Аллейн неприятно засмеялся — и ринулся вперед. Кочерга не давала Саймону преимущества: трость была гораздо длиннее, а фехтовальное мастерство маркиза не позволяло Шелтону приблизиться к негодяю.
…Сконцентрированные лишь друг на друге, мужчины почти не обращали внимания на то, что происходит около кровати. А напрасно. Когда канделябр упал, свечи покатились по ковру, и он задымился. Гвен затоптала дымящеееся место, не заметив, что пламя одной из свечей лизнуло край великолепного балдахина алого бархата, висящего над кроватью, и быстро поползло вверх. Когда баронесса увидела это, было поздно: огонь уже охватил почти весь балдахин.
— Боже милосердный! Пожар! — воскликнула молодая женщина, пытаясь сорвать ткань. — Маркиз! Саймон! Скорее! На помощь!
Но ни тот, ни другой не откликнулись на ее отчаянный призыв. Она оглянулась на них и вздрогнула. Трость Аллейна торчала из груди Саймона, пытающегося, несмотря на рану, подняться с колен; но владелец трости не торжествовал победу, а бился на ковре в предсмертных муках, с раскроенным черепом.
Забыв о пожаре, Гвен бросилась к Саймону. Глаза его уже подернулись дымкой и, когда она обхватила руками его широкие плечи, он бессильно откинулся назад, увлекая на пол и ее.
— О, Саймон!.. — простонала Гвен, с ужасом глядя на на глубоко вошедшее в грудь с левой стороны лезвие, вокруг которого на рубашке раненого расплывалось кровавое пятно.
Но тут треск пламени и поваливший густой дым отвлекли ее. Она закашлялась и оглянулась. И замерла в страхе. Огонь распространялся страшно быстро. Половина спальни, где находилась кровать, вся была объята огнем, — он с такой яростью пожирал постель маркиза, будто хотел как можно скорее уничтожить все следы мерзостей и извращений, которым предавался на ней хозяин особняка. Пламя подбиралось теперь и к камину, у которого лежали тела маркиза и Саймона.
Гвен вскочила. А как же Ева?.. Она же в соседней комнате, а путь к двери в неё преградил огонь!.. Вдруг сквозь треск пламени до ее обостренного слуха донесся приглушенный лай Пум-Пуфа, а затем — голос Евы. Она что-то кричала. Они еще живы! Слава Богу!

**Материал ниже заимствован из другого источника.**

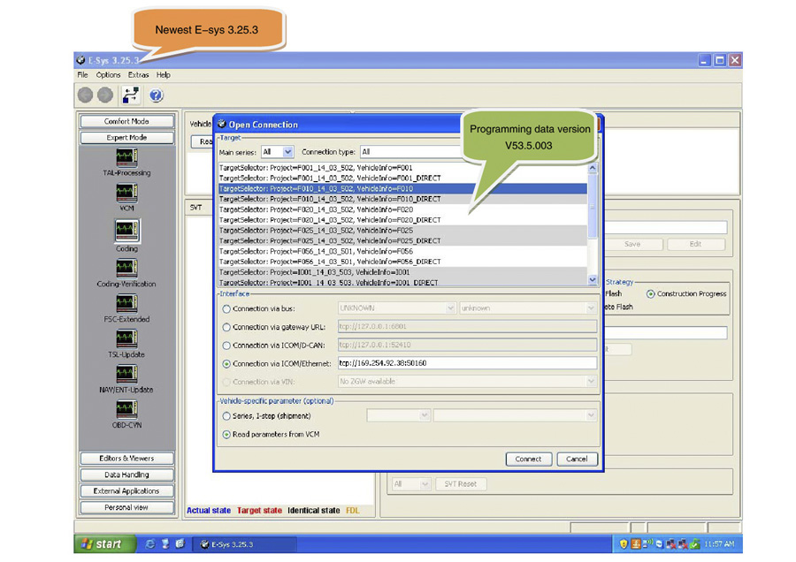The height and width of the screenshot is (562, 796).
Task: Open the TSL-Update module icon
Action: point(126,338)
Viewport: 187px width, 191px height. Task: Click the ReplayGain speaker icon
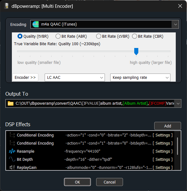coord(12,168)
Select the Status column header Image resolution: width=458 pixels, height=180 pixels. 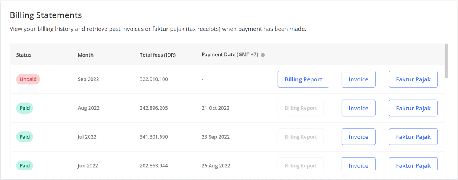[x=24, y=55]
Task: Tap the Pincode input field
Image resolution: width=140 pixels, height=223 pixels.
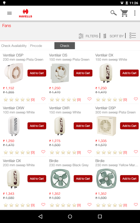Action: point(41,46)
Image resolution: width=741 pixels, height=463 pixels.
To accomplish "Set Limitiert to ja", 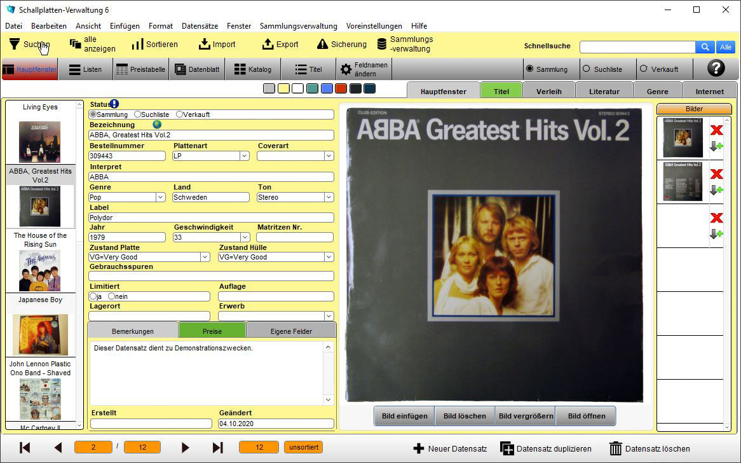I will (x=93, y=296).
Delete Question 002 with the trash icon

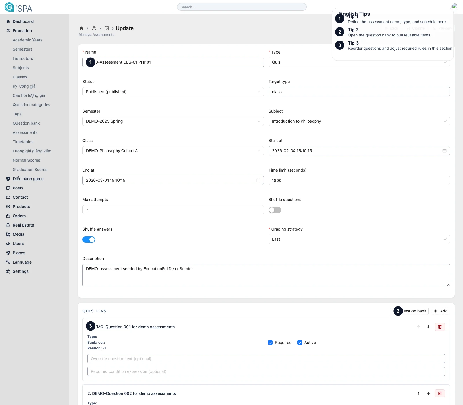(440, 393)
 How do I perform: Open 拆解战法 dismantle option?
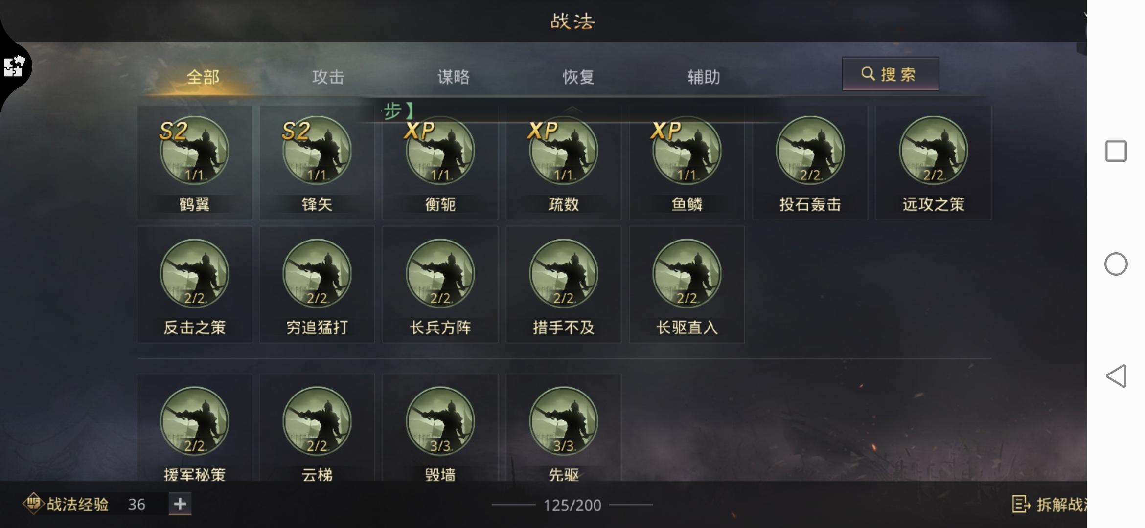coord(1049,504)
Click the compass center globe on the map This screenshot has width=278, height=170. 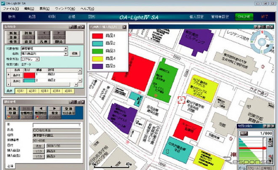coord(261,42)
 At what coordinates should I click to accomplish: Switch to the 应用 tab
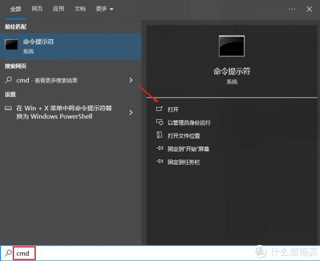(x=59, y=9)
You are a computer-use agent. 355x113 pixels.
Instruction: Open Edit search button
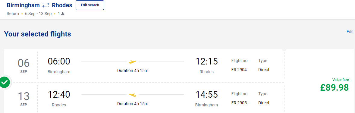point(90,5)
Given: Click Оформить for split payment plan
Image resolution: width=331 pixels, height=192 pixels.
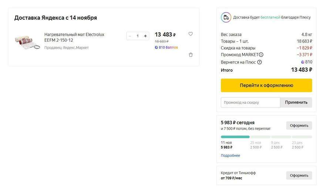Looking at the screenshot, I should (299, 126).
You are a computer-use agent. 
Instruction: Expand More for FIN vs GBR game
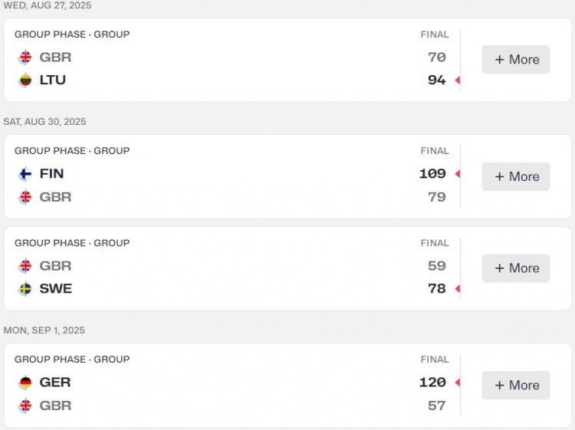point(516,176)
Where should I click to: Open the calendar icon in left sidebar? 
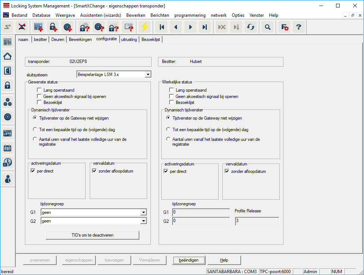click(7, 148)
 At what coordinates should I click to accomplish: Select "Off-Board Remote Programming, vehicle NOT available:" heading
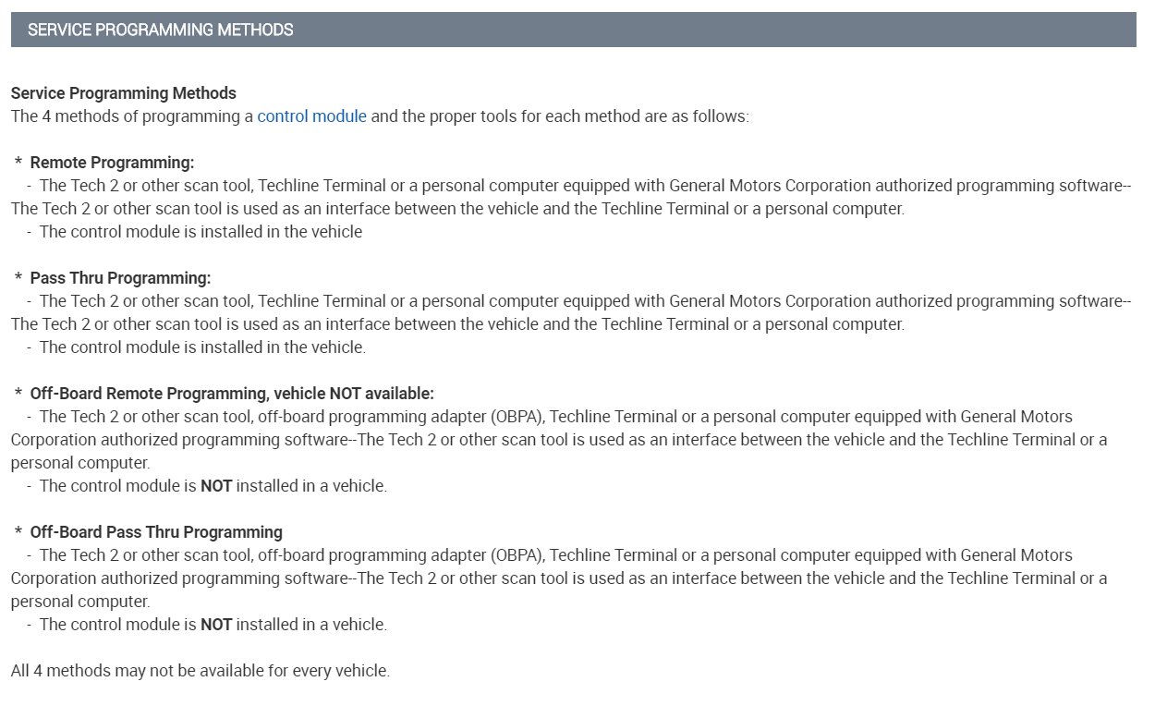point(231,394)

Баронесса, стиснув зубы и собрав всю храбрость, сделала несколько шагов к будуару… но отступила: огненная стена не пускала. Пробиться сквозь пламя и дым было равносильно самоубийству. Ева и Пуф были недоступны.
Она готова была выбежать из спальни и позвать на помощь людей Аллейна, но, увы, пожар отрезал и этот выход. Тогда она подбежала к окну и отдернула занавеску. Лучше попытаться выпрыгнуть с третьего этажа, чем сгореть заживо!..
И тут она вскрикнула от радости. Во дворе она увидела виконта Мандервиля и еще несколько знакомых охранников из свиты лорда Корби. Они дрались с немногочисленными приспешниками Аллейна, но Гвен сразу стало ясно, что сила на стороне Генри. Действительно, как раз в эту минуту бандиты маркиза подняли руки и побросали оружие, сдаваясь в плен.